Bilateral trade between Bangladesh and Myanmar through Teknaf land port in Cox’s Bazar is slowly returning to normal after almost grinding to a halt at the peak of the Rohingya refugee crisis in September.

The port employs a workforce of 650 and is the main gateway for trade with Myanmar.

Bangladesh exports 24 types of goods to Maungdaw, Sittwe and other port towns across the border.
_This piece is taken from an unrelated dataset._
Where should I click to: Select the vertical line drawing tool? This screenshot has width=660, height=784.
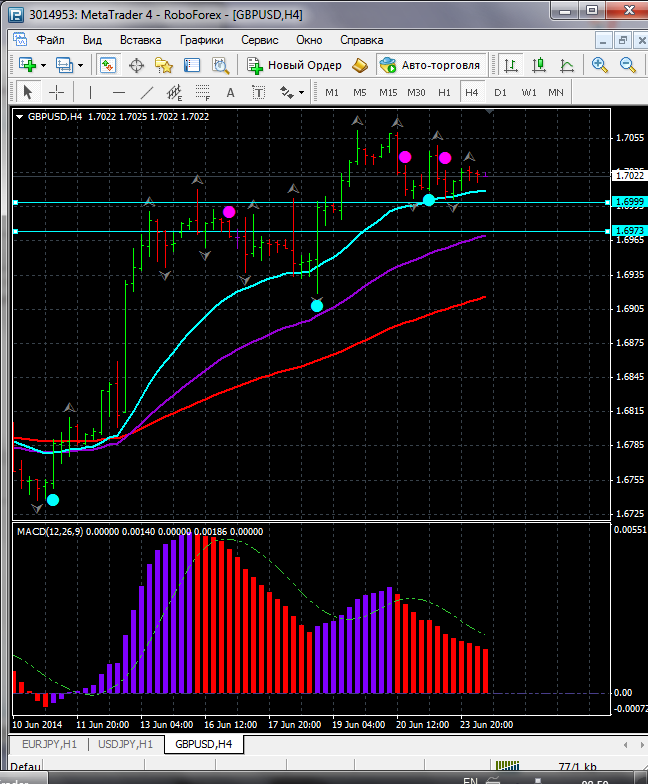[x=91, y=92]
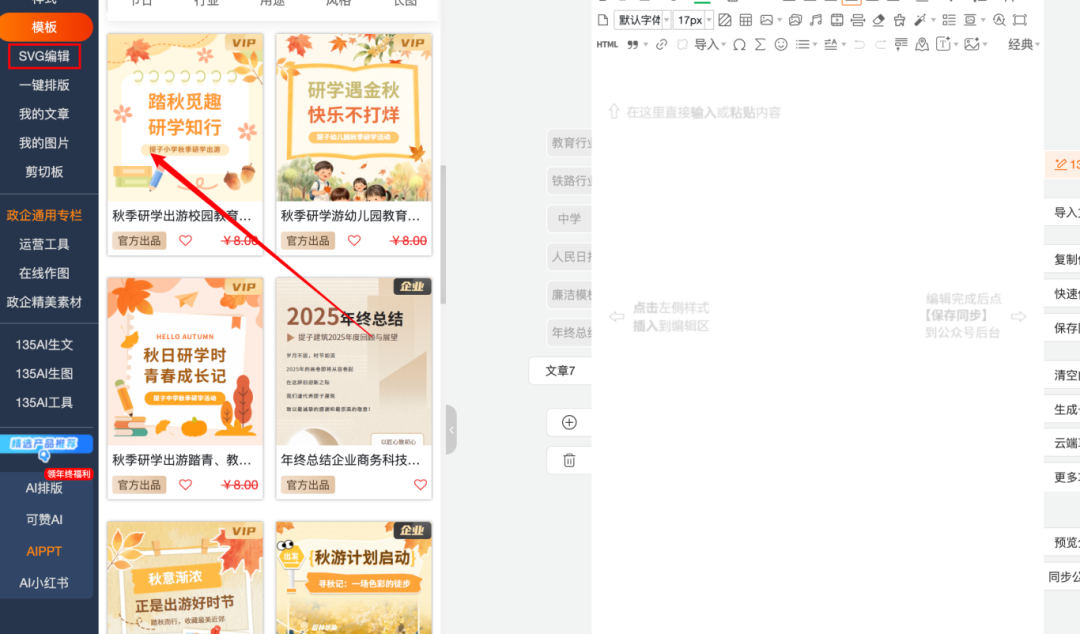Screen dimensions: 1080x634
Task: Click the trash delete icon below 文章7
Action: click(x=569, y=460)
In reverse, Myanmar exports 30 types of goods to Bangladesh.

However, an official of United Group – a company supervising the port activities – said only 13 types of goods were imported from Myanmar in September and that no vessel had come from Maungdaw between late August and late September.
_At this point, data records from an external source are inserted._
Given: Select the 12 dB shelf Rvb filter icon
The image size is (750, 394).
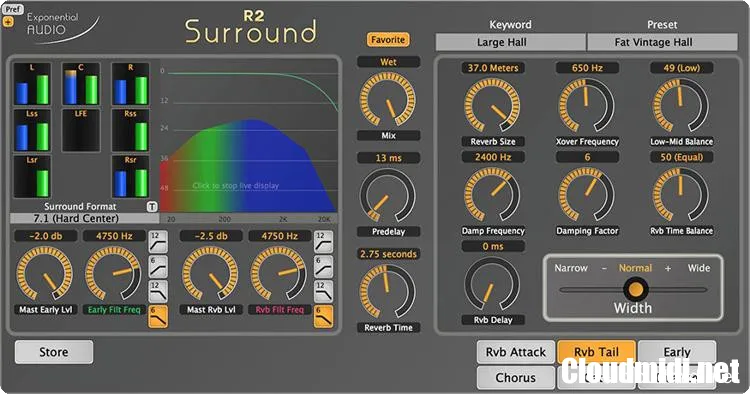Looking at the screenshot, I should point(323,242).
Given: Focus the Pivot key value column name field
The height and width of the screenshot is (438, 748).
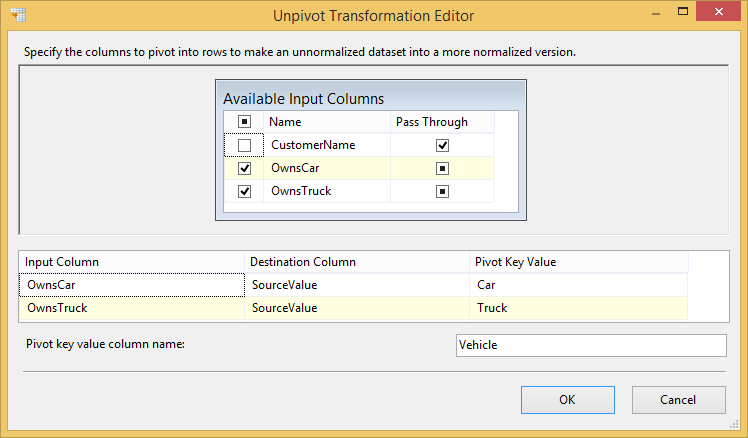Looking at the screenshot, I should [591, 345].
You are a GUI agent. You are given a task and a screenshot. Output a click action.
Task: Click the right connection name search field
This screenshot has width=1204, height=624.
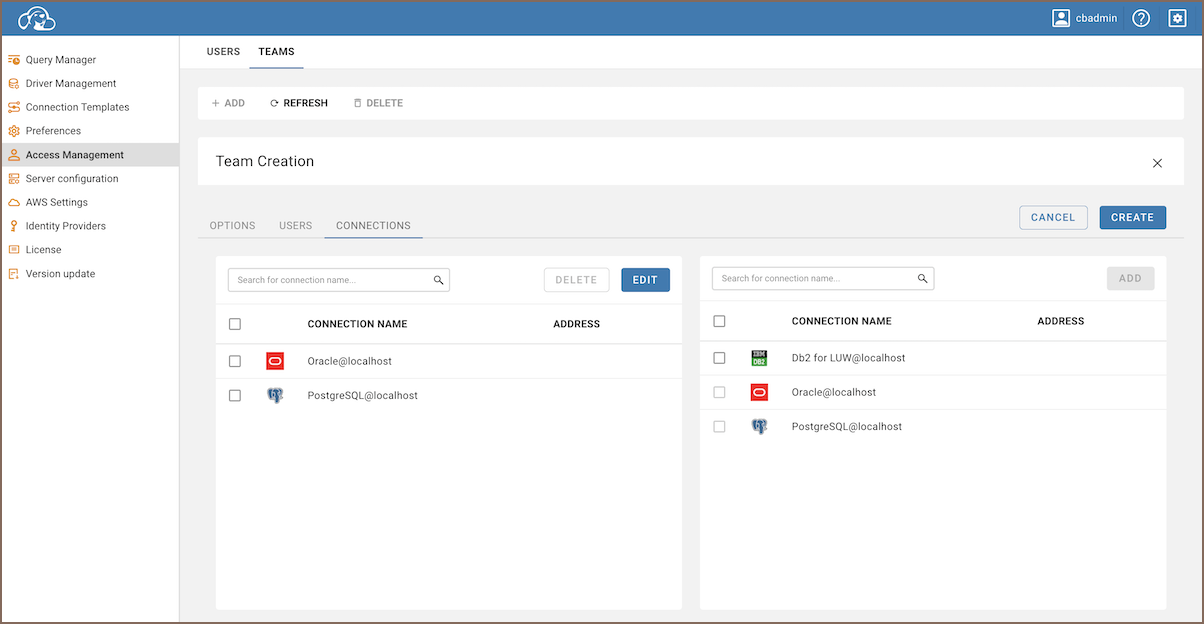tap(815, 279)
“The land port authorities counted about Tk5.67 crore in September by handling imported consignments while the amount was almost double in the previous month,” he said.

In September, Teknaf land port earned Tk37.92 lakh only, whereas the figure on average stands at Tk85 lakh a month.

Teknaf Land Port Revenue Officer AM Shahidul Islam said revenue earnings had “dropped drastically” from late August up to the end of September.

“The frightened Rohingya taking shelter in Bangladesh fleeing the oppression in Rakhine state is to blame for the deterioration in the trade relations,” he said.

The port’s Security Superintendent Ansarul Hoque said traders had been frightened due to the tensed situation along the maritime border of the two countries. “Hence, they did not allow their goods-laden vessels to sail through the channel of the Naf,” he said.

However, by mid-October the pace of trade through the land port had almost returned to normal, pushing up the revenue earnings as well.

“Since early October, the land port kept regaining momentum amid vibrant export-import business,” said the United Group official.

During a recent visit to the land port, the Dhaka Tribune found a healthy trading atmosphere with shipments of rice and fish seen being offloaded from vessels anchored near the port, and trucks queuing up to carry the items to other parts of Bangladesh.

However, the busy scene belied the testimonies of some of the workers hard done by during the recent dip in trade.

“I was forced to sit idle due to the stalemate in exports and imports at the port,” Babul Miah, one of the workers, said. “Now I am working hard to recoup the losses I incurred last month.”

Ehteshamul Haque Bahadur, general secretary of Teknaf Clearing and Forwarding Agents’ Association, said several hundred exporters and importers faced huge losses owing to the Rohingya issue, and that the situation only began to return to normal at the start of October.

“I hope that the port will witness full-fledged export-import trade, contributing to the national economy as in the past,” he said.

United Group’s Assistant General Manager Md Jashim Uddin Chowdhury said the port has a 2,000-ton daily handling capacity but handles 1,000 tons of goods per day on average, rising to 1,500 tons during peak periods.

“The handling of goods was on a downward trend for nearly five weeks (until September), he said.